I need more clear examples of what to use for backloading after I lift. Please name stuff other than ice cream. I cannot justify eating ice cream. wtf
Also off days. I have about 2 a week so details people details![/quote]
I’ll give you my breakdown. I’m super strong or advanced, but have used CBL to drastically improve body composition, eating a lot of carbs, feeling great, and eating MORE calories, when before eating 250g of carbs a day lead to me put on quite a bit of body fat.
I posted my old diet a few pages back, but made some adjustments to better suite Keifer’s suggestions
OFF DAY Nutrition:
10:00am: wake-up, drink some water, maybe some cardio
12:30pm: Big can of tuna (like 55g of Protein worth) mixed in a lot of mayonnaise
3:00pm: 6 eggs, maybe 4-8 oz of sausage, with shredded cheese, sour creme, and some salsa
7:30pm: 10oz of meat (beef, pork, chicken) in a salad with lots of Ranch dressing
12:00am: 1 cup of cottage cheese with 4 tbsp VCO
TRAINING DAY Nutrition:
10:00am: Wake-up, drink some water, maybe some cardio
11:30am: Half a scoop of whey with a tbsp of VCO
2:00pm: about 25-30g protein worth of meat or cottage cheese (fat free), 2 tbsp VCO
4:00pm: Training, lots of water, maybe some Powerade zero
5:45pm: 1.5 scoops of Whey with 2 scoops of Gatorade (about 40g whey, 60g carbs)

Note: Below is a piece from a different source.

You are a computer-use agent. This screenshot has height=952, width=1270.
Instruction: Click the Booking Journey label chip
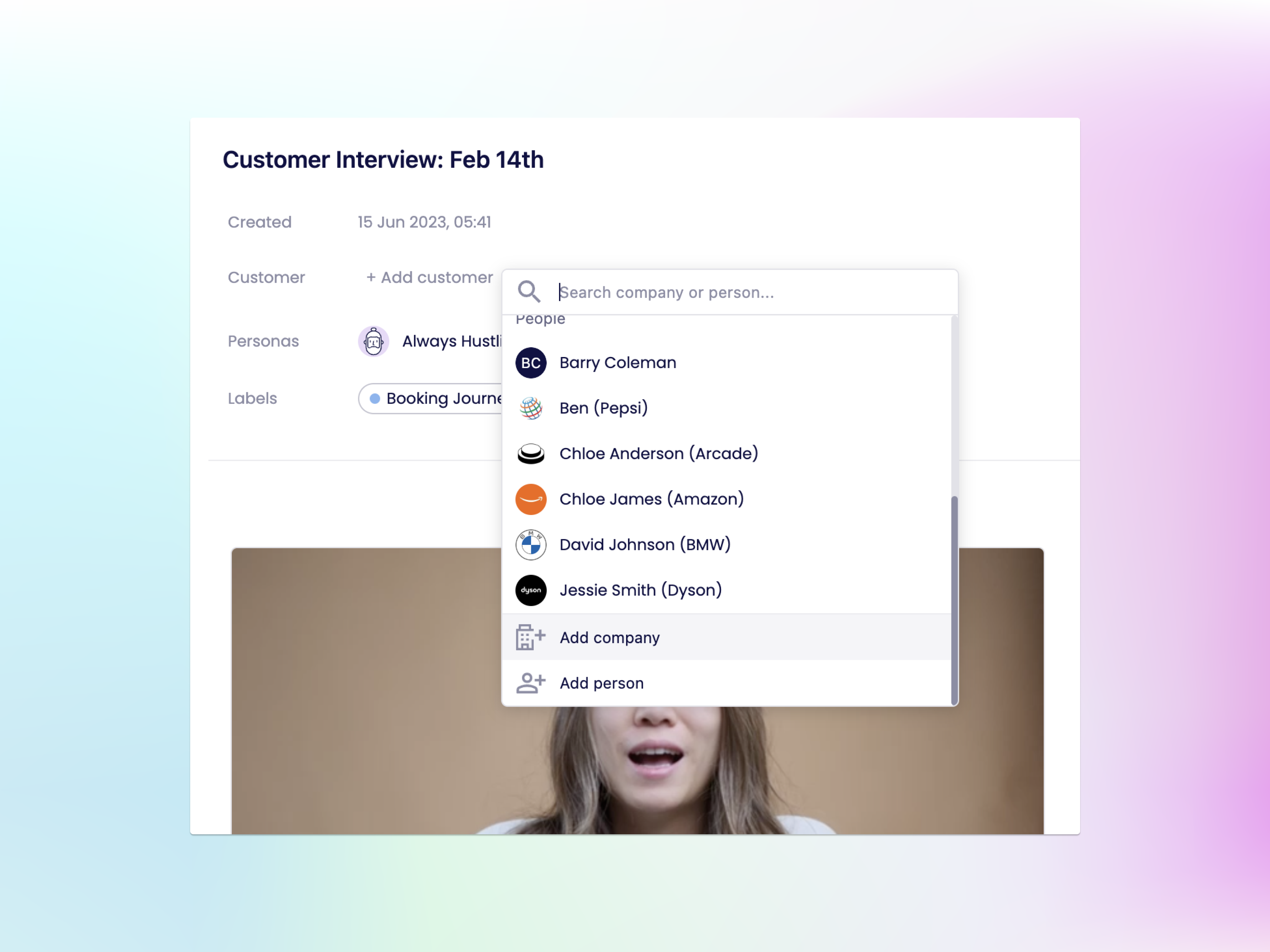(x=431, y=398)
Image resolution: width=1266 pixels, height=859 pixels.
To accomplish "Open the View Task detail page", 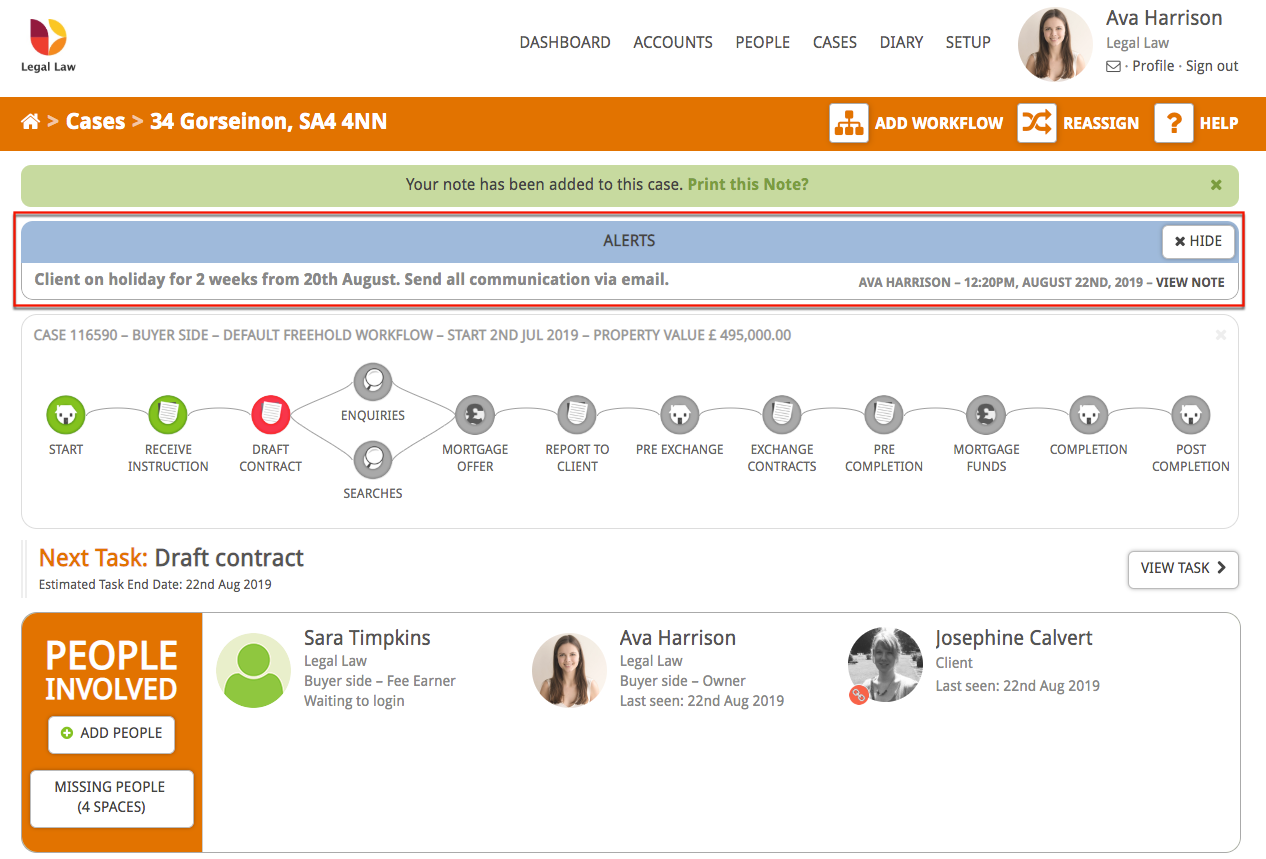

6:30pm: 4 cups of cereal in 2 cups % milk with 5 tbsp of Nesquik and a scoop of whey
8:00pm: 8-12 oz of meat with 3 cups of rice or potatoes
12:00am: 4 pieces of French toast with honey, or a large Strawberry Gatorade
(through out the whole backload, I probably drink 3 glasses of Sweet Tea)
If it was leg day, and I’m sore as shit, I’ll drink another Gatorade or something. If I feel like I’ve went overboard for some reason, I’ll cut out some sweet tea or cut portions on the cereal/chocolate milk stuff.
I don’t worry all too much about the carb sources, as long as it’s not all shit. I don’t avoid fats like the plague, so I’ll eat pizza when backloading sometimes, but overall I try to use foods that a lot of people use for ‘Skiploading’ (google Skiploading approved foods). I find Jasmine or white sticky rice is probably my favorite ‘clean source’, seeing as I can eat 4-6 cups cooked in a sitting no problem. I think french toast is good and quick, unless you don’t do wheat/gluten. I love Sweet Tea, so and you live in the South, so you may get some carbs in that way. Banana’s are good as well, though Keifer says they need to be really ripe. I usually eat 500-600g on training days (I’m 190 lbs).